2018 has been a tough year for print media in Malaysia.
Journalism, particularly print journalism, has been badly affected by what we call the Fourth Industrial Revolution (IR4). Print journalism isn’t handling the digitalisation of content very well. This year alone:
Malay Mail has ditched its print edition and have gone purely digital and will be letting go of employees.
Utusan Malaysia is also shedding employees.
And even if they’re not print media, my heart goes out to TV3 staff who are being retrenched.
The Malaysian media isn’t changing fast enough to keep up with the changes being brought about by IR4. Perhaps they can’t.
And while I intellectually understand why companies are retrenching journalists, I think it’s a flawed strategy. These are the experienced and passionate folks who are producing the content you need to survive in the first place. Why chop off your limbs to survive?
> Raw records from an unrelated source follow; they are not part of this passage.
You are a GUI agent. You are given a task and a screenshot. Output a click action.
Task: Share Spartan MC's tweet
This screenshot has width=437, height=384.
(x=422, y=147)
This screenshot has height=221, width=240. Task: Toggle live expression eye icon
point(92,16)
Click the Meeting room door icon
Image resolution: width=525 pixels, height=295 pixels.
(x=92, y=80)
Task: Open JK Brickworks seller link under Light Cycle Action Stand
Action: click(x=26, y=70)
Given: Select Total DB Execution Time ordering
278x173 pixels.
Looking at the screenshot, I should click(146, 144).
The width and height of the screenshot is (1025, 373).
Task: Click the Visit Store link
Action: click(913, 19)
The IR4 and the Future of work is something every single company has to content with in the world. Print journalism needs to roll with the times - but can they do anything? Or should print media be allowed to die so that something else can rise from the ashes? Or will it be too late by then.
In September, I had the chance to talk to a Filipino journalist who told me that he works for a news agency. When I asked him where the office was he said that there wasn’t any - the agency did not have a physical office, which meant that they had no over head costs.
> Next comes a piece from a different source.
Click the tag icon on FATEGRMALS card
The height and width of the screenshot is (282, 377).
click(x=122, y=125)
Staff are connected via mobile applications. They have meetings via Skype.
I wonder if Malaysian print companies can do the same?
Can we shed expensive buildings instead of staff?
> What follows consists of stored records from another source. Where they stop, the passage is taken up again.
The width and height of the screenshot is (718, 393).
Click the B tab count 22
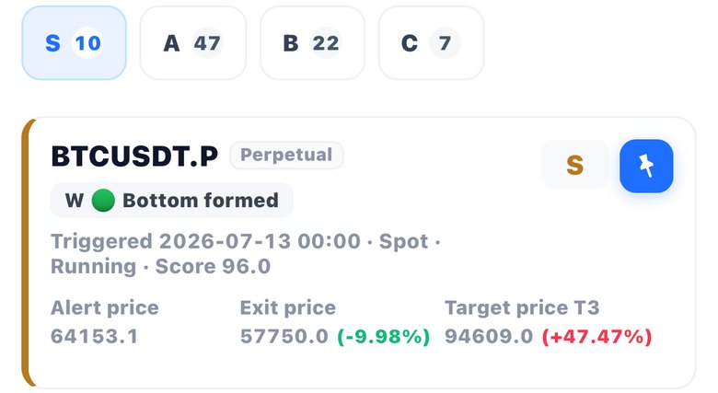pos(326,43)
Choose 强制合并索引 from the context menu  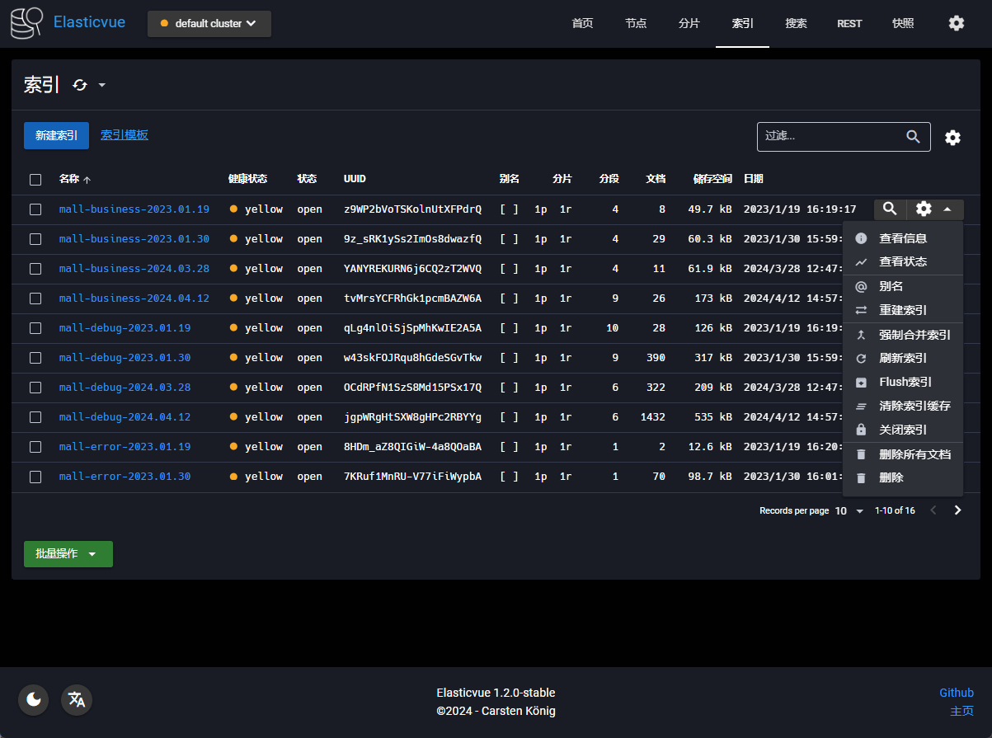pos(914,335)
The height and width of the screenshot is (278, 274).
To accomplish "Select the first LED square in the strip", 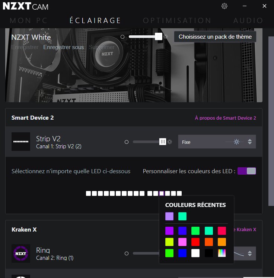I will (88, 193).
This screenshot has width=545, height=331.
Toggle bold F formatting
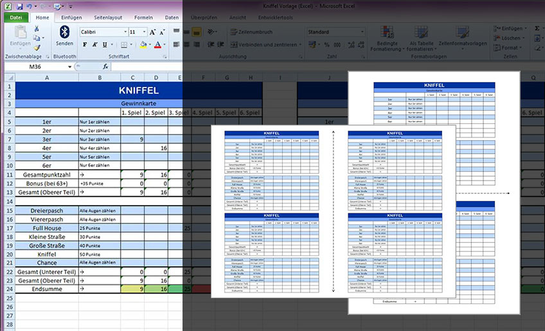click(85, 44)
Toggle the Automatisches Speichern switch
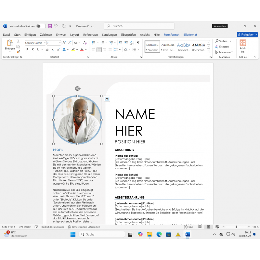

Can we utilise web applications to make work easier?
Can we allow staff to work from home instead from a physical place that we need to maintain?
Can the media earn money besides through ads? Through real estate? Digital Marketing? Branded content?
Should its existence be paid by the Malaysian people via taxes?
Questions media around the world are wrestling with now. I hope that we’ll never end up having a journalism desert in Malaysia. Because journalism serves a very important function and we cannot afford to lose it in a fragile democracy like Malaysia’s.
Until now, I’m praying that the Malaysian media continue to be resilient. Perhaps digital only is the path we need to take - but until the powers-that-be behind traditional media make bold moves or until people are willing to support the media via ads or even subscriptions, things will continue its downward spiral.